» Excerpt provided
+ + + + +
It’s odd how depression can set in. Sometimes it’s a gradual, creeping feeling. And I will say that I’ve noticed myself turning inwards, slowing down, sliding into the gray a bit for the last few days, but nothing major.
Other times it’s an avalanche of bleak, which is where we’re at now. Today, all at once, getting out of bed was a major effort. The things that normally make me laugh are bouncing off of me without a reaction, or worse the awareness that I’m not finding them funny is making me sink lower.
For the most part I’m doing a good job at work of wearing the mask, but I can feel the effort it takes. It’s not even exactly sad, it’s like I’m standing outside the circle of everything I enjoy. I feel down because I’m left out (which, incidentally, I’m not actually left out) but I also feel oddly detached. I want to cry, not because things are making me upset, but that I’m upset I can’t feel “correctly”.
It’s manifesting in other weird ways, too. I’m suddenly worried about the cost of living closer to work, and how much apartment I can afford on my own. There’s no existing threat to my living arrangement, but a little corner of my brain is sure I need to find something and soon. Oddly it’s fixating on one bedroom or studio situations, as if my husband were suddenly about to disappear and I would be looking alone. I’m panicking over a situation that doesn’t exist.
I need to wash my hair, I have forgotten to make my February hair appointment and need to do that, I have a work project that needs love, I have personal development at work that needs attention, I’ve got gaming I could be doing… and no drive. Not for any of it.
My rational brain knows this is brain weasels. My weasel infected brain doesn’t care what rational brain has to say, it’s never all that productive anyway so why doesn’t it just take it’s judgmental brain-self out of here.
+ + + + +
» Input data
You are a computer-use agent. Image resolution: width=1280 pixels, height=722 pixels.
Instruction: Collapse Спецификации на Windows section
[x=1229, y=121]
+ + + + +
» Aim of the task
Answer these from the piece on depression above.
(a) Which appointment does the writer say they forgot to make?
(b) What kinds of apartments is the writer's mind fixating on?
(c) Why does the writer say they want to cry?

» Solved problem
(a) Their February hair appointment.
(b) One-bedroom or studio apartments.
(c) Not because things are upsetting them, but because they are upset that they can't feel "correctly."